From The Guardian obit:

He returned to books with two historical novels, The Great Train Robbery (1975), based on the 1855 theft of gold from a London to Folkestone train, and, the following year, Eaters of the Dead, one of his best and most overlooked books. Presented as a lost manuscript written by an Islamic envoy kidnapped by Vikings in 932 [sic *], it was a retelling of the Beowulf story, which he originally wrote on a bet that he could make that myth relevant to a modern audience.
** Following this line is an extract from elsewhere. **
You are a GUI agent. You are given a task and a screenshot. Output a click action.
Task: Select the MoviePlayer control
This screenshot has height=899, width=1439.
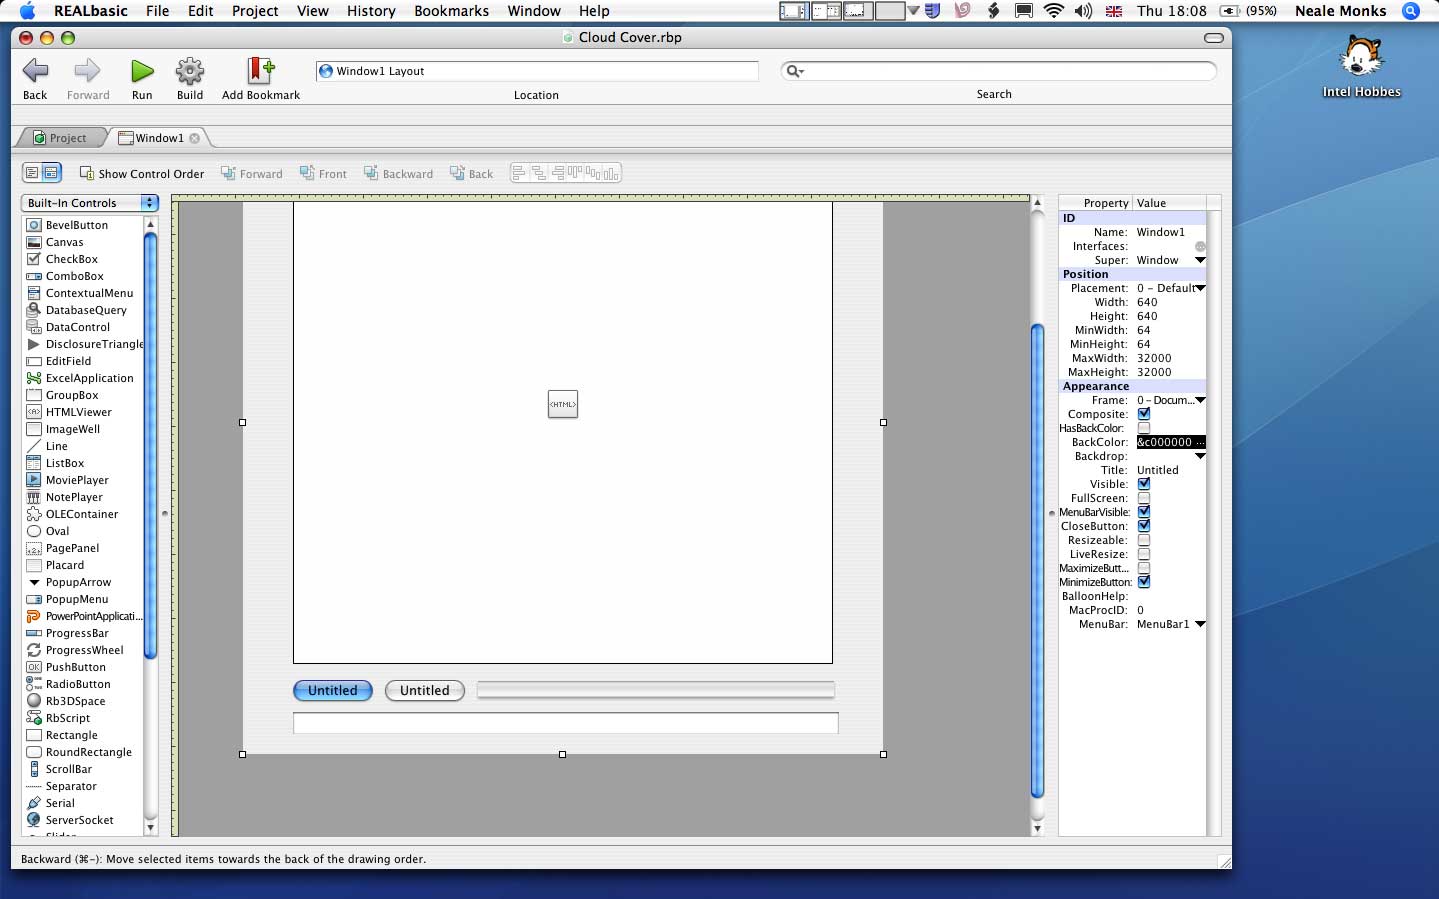point(77,480)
Now I’ve read almost everything Crichton wrote, but when it came to picking a book to read in memoriam, I chose Eaters of the Dead, which I hadn’t read since some time in college. (You may know it as The 13th Warrior; the novel was reissued with that name, regrettably, after a rather poor film adaptation about ten years ago). Like most of Crichton’s other early novels (e.g., The Terminal Man, The Andromeda Strain, and The Great Train Robbery), it’s quite good — better than you might guess if you’ve only ever read the most recent Crichton. Tight, well-written, and engrossing. But Eaters of the Dead is perhaps the “Crichton novel” least like any of the others. As The Guardian pointed out, it’s a kind of retelling of Beowulf, but much more as well.
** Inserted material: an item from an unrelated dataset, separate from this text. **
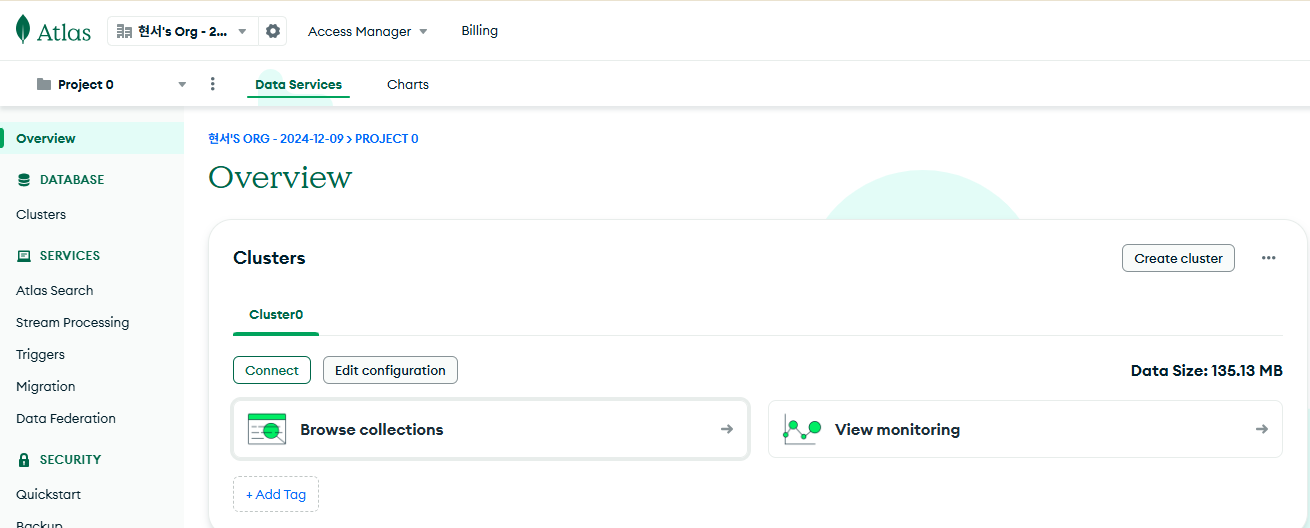Viewport: 1310px width, 528px height.
Task: Switch to the Charts tab
Action: 408,84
The novel is presented as a lost manuscript, a meta-narrative frame many writers before and after have used, including Tolkien [1]. The novel, then, is held out to be a part of the historical account made by Ahmad Ibn Fadlan, a genuine historical figure who visited the Rus (Vikings in the region of the Volga, in modern-day Russia, whence the name). Ibn Fadlan is a primary source of our knowledge of several Viking social practices, including the famous cremation by funereal pyre [2]. But Crichton, very cleverly, incorporates a retelling of the Beowulf legend as part of this manuscript, planting, as it were, the “historical” seed for the genuine Beowulf poem. This, of course, is bound to appeal to fans of mythology — and of Tolkien, who wrote from a similar angle (and who likewise admired Beowulf).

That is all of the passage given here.